Second of all, with Obama canceling out Bush’s ban on overseas funding for groups that promote abortion, my tax dollars are being doubly misused!

Anyone who knows me, knows that I am PERSONALLY not a supporter of abortion. At the same time though, I would never tell another human being what to do, the choice is theirs. However, I do not feel that I should have to pay for anyone’s abortion against my will, ESPECIALLY people in FOREIGN COUNTRIES.
Good start Nobama… and I pray Lord, watch over us and our fine country created by our forefathers, and keep her strong in a time of such blatant disregard of what You stand for.

It's Always Something....

I could NOT sleep last night. First I laid in bed from 10-2:30. Grace was curled up on my arm and facing me, it was sooo cute cause she was snoring (very lightly she’s 8 pounds). Love my pups. THEN I woke up. I heard this noise. It sounded like someone just saying “Here…..Here…..Here” like a broken record or something (this was around 3:30am), I looked at my phone to see if I hit something, nope.
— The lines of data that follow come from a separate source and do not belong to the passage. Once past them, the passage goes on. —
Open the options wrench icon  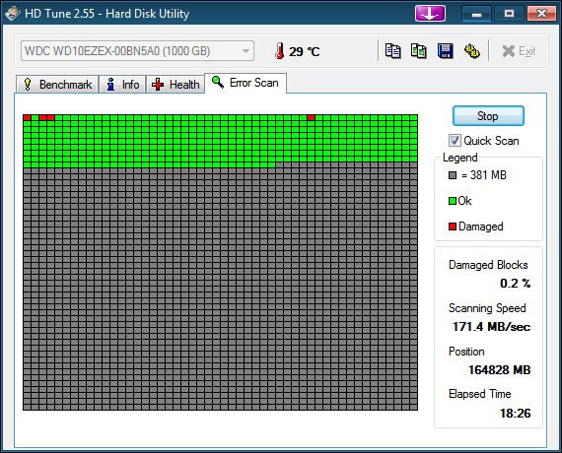(x=472, y=51)
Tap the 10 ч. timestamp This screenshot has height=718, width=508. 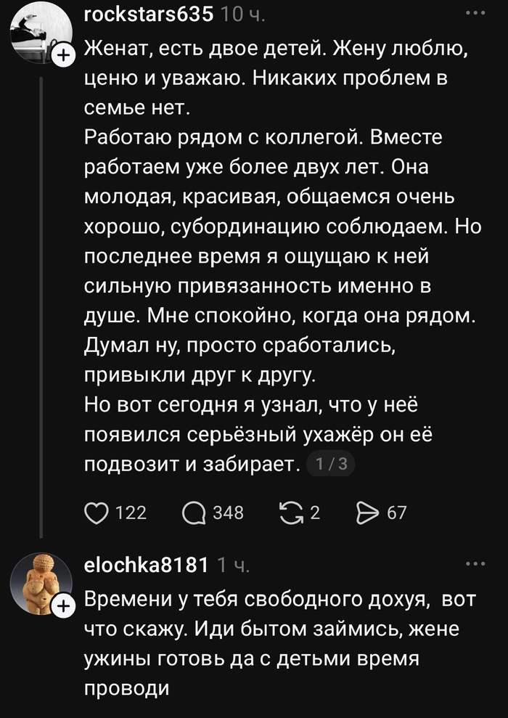tap(242, 15)
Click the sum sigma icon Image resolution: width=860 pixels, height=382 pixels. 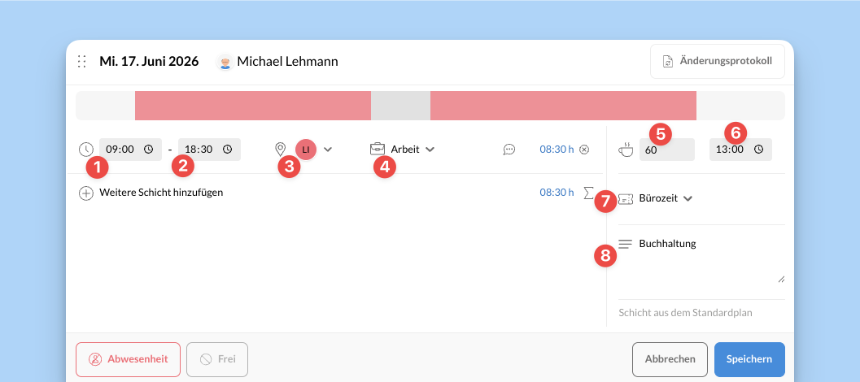click(588, 193)
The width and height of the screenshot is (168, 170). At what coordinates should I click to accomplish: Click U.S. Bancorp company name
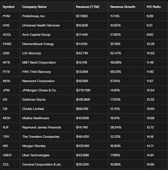point(32,53)
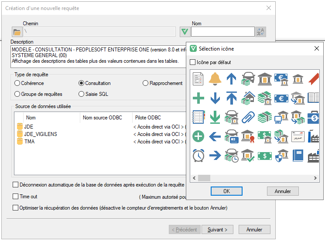
Task: Choose the blue left arrow icon
Action: click(x=215, y=136)
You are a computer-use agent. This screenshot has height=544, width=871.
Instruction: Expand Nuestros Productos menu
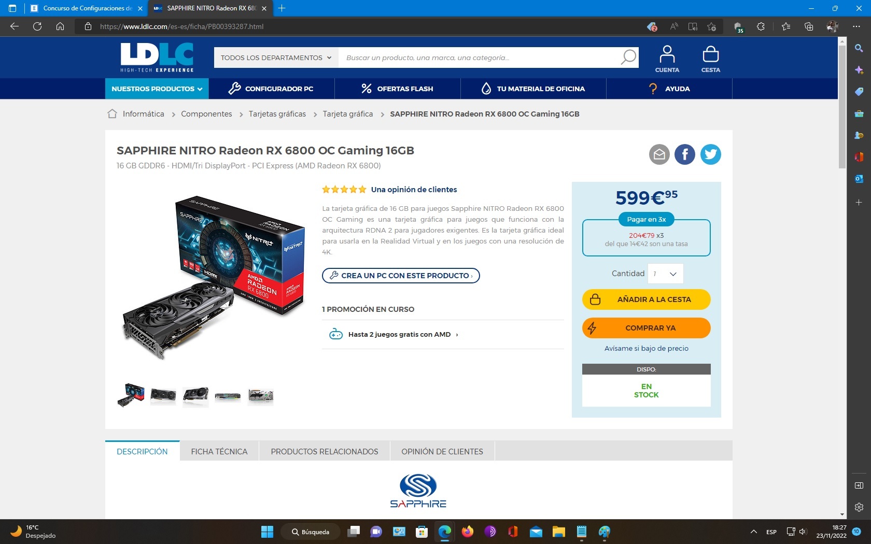[x=157, y=89]

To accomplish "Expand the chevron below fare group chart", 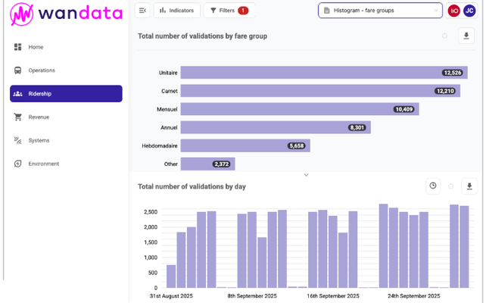I will pyautogui.click(x=306, y=175).
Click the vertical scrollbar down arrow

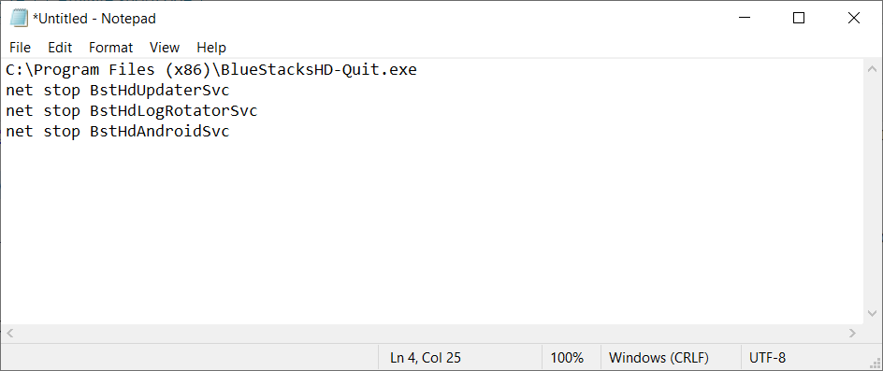click(x=873, y=314)
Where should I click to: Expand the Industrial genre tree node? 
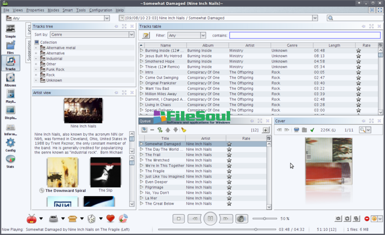36,59
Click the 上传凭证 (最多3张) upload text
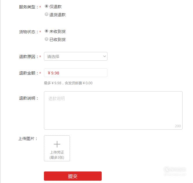 point(57,155)
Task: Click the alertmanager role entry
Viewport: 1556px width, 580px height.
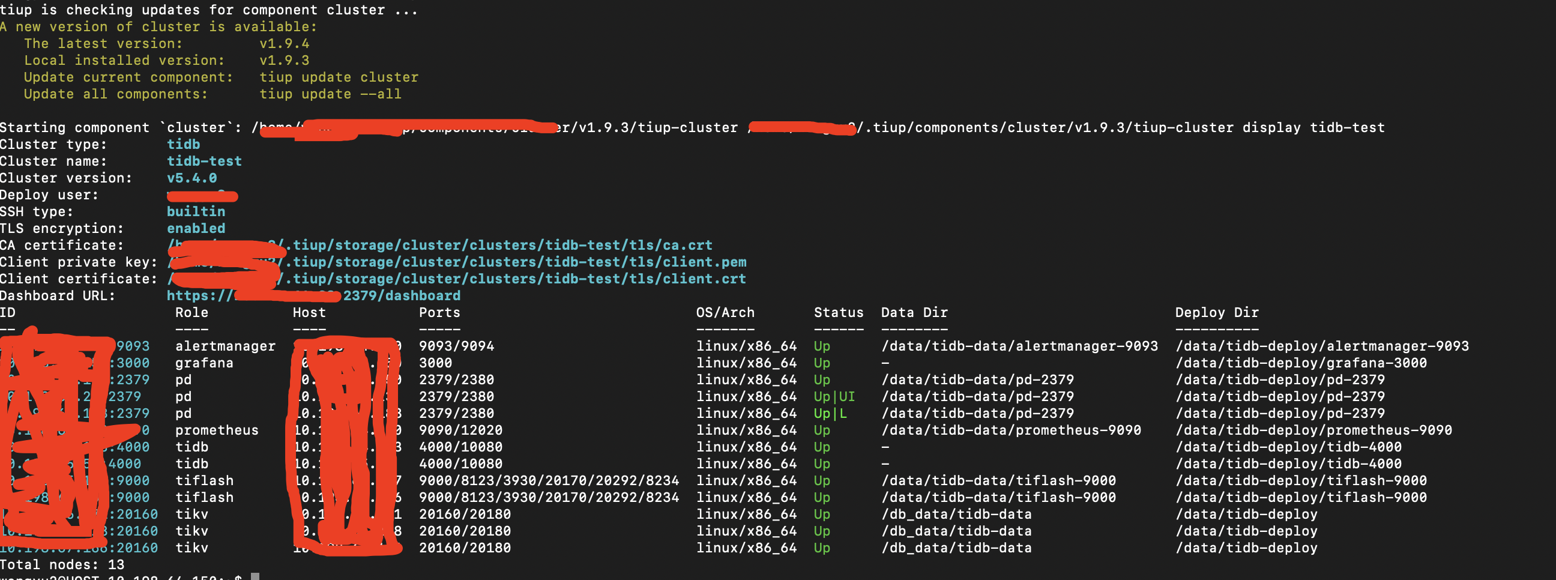Action: click(x=225, y=346)
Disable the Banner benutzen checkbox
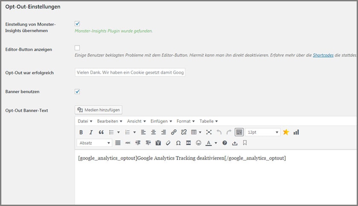Screen dimensions: 358x206 (77, 92)
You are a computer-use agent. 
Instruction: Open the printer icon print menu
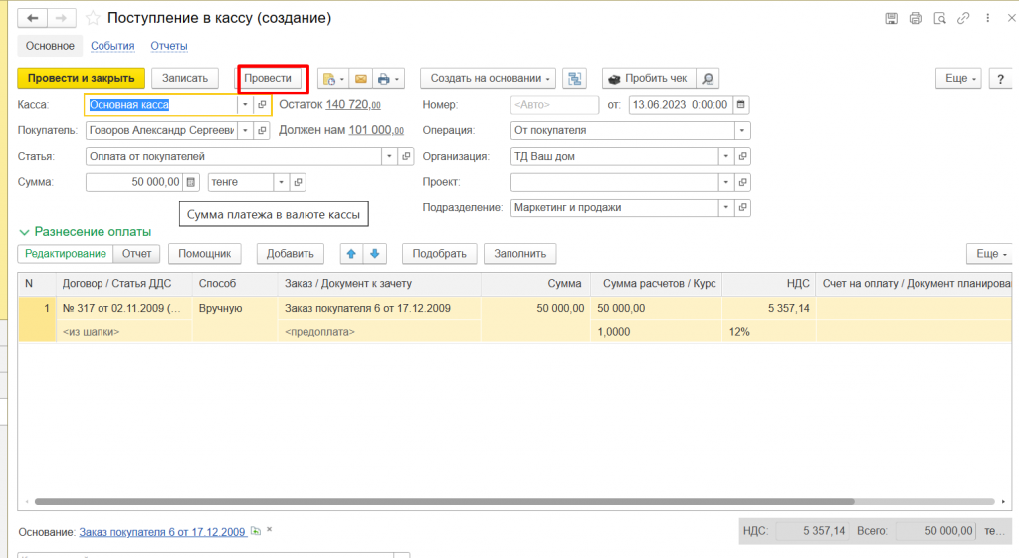[389, 79]
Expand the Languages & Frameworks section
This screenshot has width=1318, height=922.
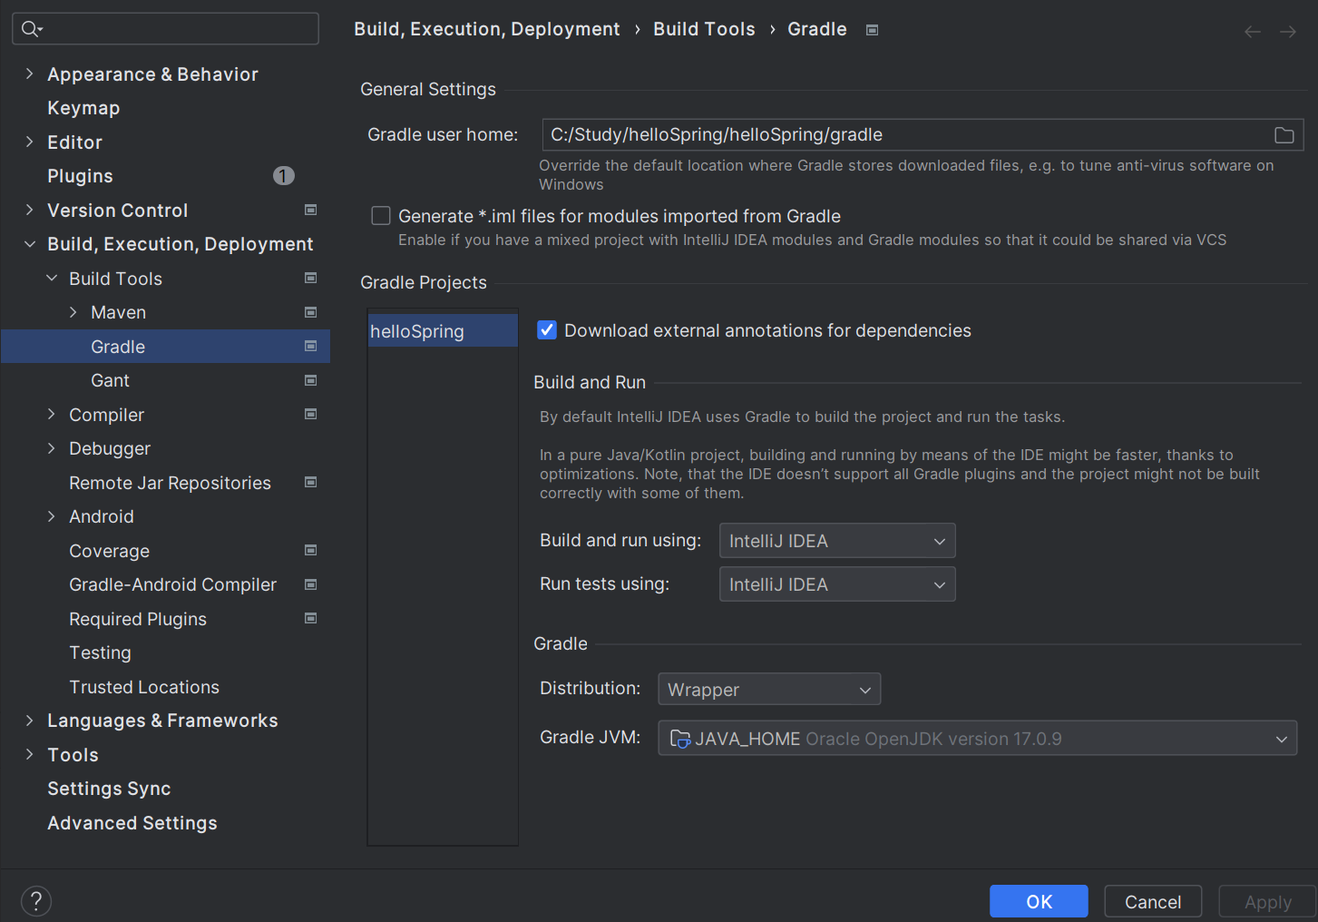tap(29, 721)
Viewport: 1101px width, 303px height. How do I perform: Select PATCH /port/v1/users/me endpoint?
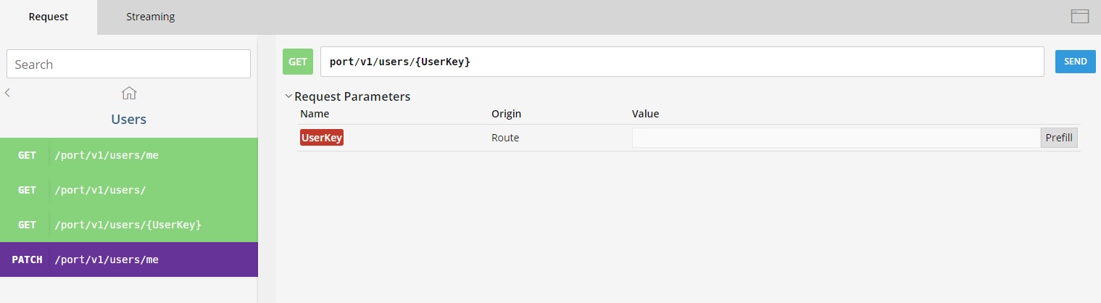click(129, 260)

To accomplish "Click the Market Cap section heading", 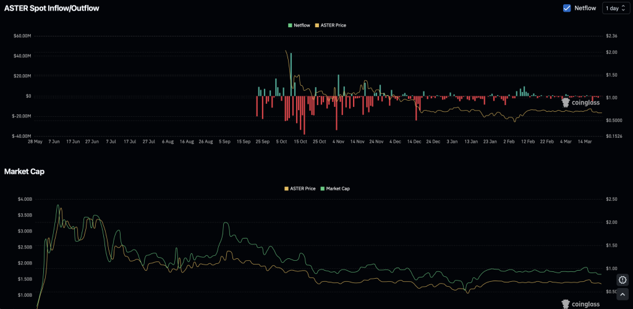I will pos(24,171).
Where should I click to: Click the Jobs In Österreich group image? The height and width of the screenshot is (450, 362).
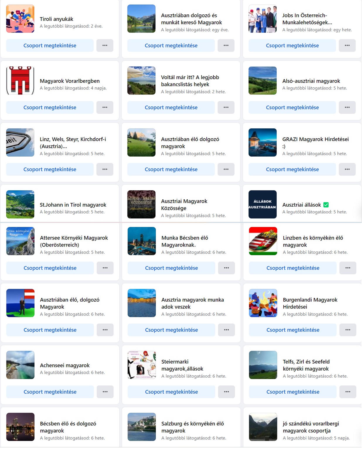click(x=262, y=19)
I kept hearing it and it sounded like it was getting closer and it was totally freaking me out. The dogs were barking and freaking out too – So I went and turned on the kitchen light and looked out the sliding glass door. There I see this old man, IN HIS BOXERS( my eyes!!!!) shaking keys or something.. I guess he lost his cat or dog? But I’m thinking, dude, at 3:30am? Hush. Walking back into my room I noticed I had fallen asleep with a white face mask on, and my hair was sticking out all over the place, I looked like something from a horror movie!!! I'm sure it wasn't pretty when I threw open the curtain and glared.... but the dogs kept on barking. I had to turn my TV on to drown him out so the dogs wouldn’t freak. I accidentally locked Wilson out of the bedroom and when I let him in I felt so bad and in a high pitched voice I said “awww… Wilson” so of course, he peed. This morning as I was leaving I rounded the corner and there is the same man, although luckily he has put denim shorts on this time and has his keys in hand. I feel bad for him, I mean it’s awful to lose a pet, I can’t even fathom what I would do. But seriously, 3am?????, and put some clothes on!